This article was independently developed by The Economy editorial team and draws on original analysis published by East Asia Forum. The content has been substantially rewritten, expanded, and reframed for broader context and relevance. All views expressed are solely those of the author and do not represent the official position of East Asia Forum or its contributors.


The most critical numbers in the global economy this year do not come from Wall Street indices or quarterly GDP prints. They are the $33 trillion that global trade reached in 2024—the highest on record—and 0.2%, the World Trade Organization's 2025 forecast for world merchandise trade growth once new tariff measures are fully factored in. Read together, these numbers tell a simple story with complicated policy consequences: the trading system is still functioning at scale, but one country's tariff shock is strong enough to shave the world's momentum. History offers a warning and a guide. After the 1930 Smoot–Hawley tariff helped crush world commerce, the 1934 Reciprocal Trade Agreements Act (RTAA) began rebuilding openness and shaped the post-war GATT. We face a similar fork. The United States can choose protection; the rest of the world can—and should—keep the lanes open, deepen regional and plurilateral links, and buttress the multilateral architecture so the next U.S. administration can reverse course without the world having drifted into hard blocs.


Reframing the Debate: Free Trade Isn't Broken—It's Being Localized

The conventional reading of the tariff wave is alarmist: if the largest economy turns inward, the free-trade era that began with the 1994 Uruguay Round is over. That misreads both economics and institutional reality. What has changed is not the existence of an open trading order but the geography of the shock. This is a North America–anchored tariff surge, not a universal embargo. The world's response should not be a race to copy U.S. policy, but a disciplined choice to trade through the disruption—maintaining most-favored-nation (MFN) openness where possible, building redundancy in critical supply chains, and preserving the regulatory and dispute-settlement habits that let the next U.S. pivot back without prohibitive costs. The interwar lesson is blunt: unilateral hikes breed retaliation and collapse; reciprocal bargains rebuild confidence. The RTAA's shift from congressional tariff lines to executive agreements—and MFN extension—was the hinge that made GATT feasible. That template still applies.

A second reframing is political. Contemporary tariffs are often sold as a way to "punish China," or to fix bilateral deficits. But unilateral levies do not remake value chains—rules do. If others keep rules predictable, the opportunity cost of bloc formation rises for firms and universities that depend on cross-border scale. Asia's policymakers have already internalized this logic. The region's priority, as scholars have noted, is to keep Asia open to trade and investment while navigating U.S. policy turbulence—not to build walls that would fragment production networks that took decades to assemble. This is not about indifference to security concerns; it is about refusing to universalize one country's tariff strategy into a new global norm.

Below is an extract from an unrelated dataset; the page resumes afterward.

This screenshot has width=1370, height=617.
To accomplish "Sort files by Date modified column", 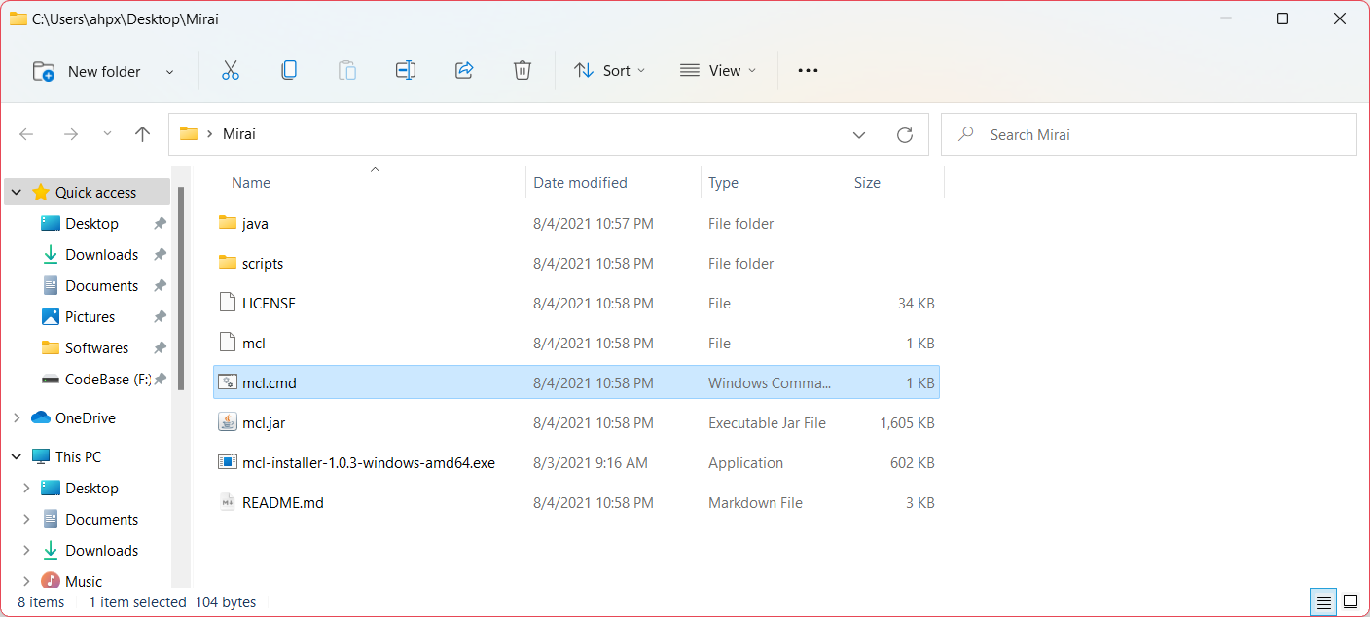I will [x=580, y=183].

What the Numbers Say: The Global Trade System Shows Resilience Despite a U.S.-Centered Shock

The data show a trading system that bent, but did not break. UNCTAD estimates that global trade expanded 3.7% in 2024 to an all-time high, propelled by services and by developing economies. At the same time, the WTO expects merchandise trade to be flat-to-negative in 2025 once tariffs and uncertainty filter through supply chains, with the strongest downdrafts in North America—precisely where policy has shifted most. Services trade, by contrast, continued to expand by 6.8% in 2024, and the fastest-growing segment—digitally delivered services—has quadrupled since 2005, reaching roughly $4.25–$4.64 trillion in 2023–24. In short, the tradable economy is pivoting toward bits over tons, a metaphor for the increasing importance of digital services over physical goods, and bits cross borders more easily when rules are stable.

Investment is the soft underbelly. Global FDI fell by about 2% in 2023 and was weaker once conduit flows are stripped out, reflecting a wait-and-see world. In this environment, policy clarity substitutes for subsidies. That is why decisions like the WTO's 2024 extension of the moratorium on customs duties on electronic transmissions to 2026 matter far beyond Geneva; they are a floor under the fastest-growing part of trade. Meanwhile, unilateral tariffs have been formalized in the United States via executive actions and orders, with Washington asserting a broader "reciprocal tariff" authority. The rest of the world should treat these measures as localized frictions, which are specific trade barriers that affect a particular region or industry, not a new constitution.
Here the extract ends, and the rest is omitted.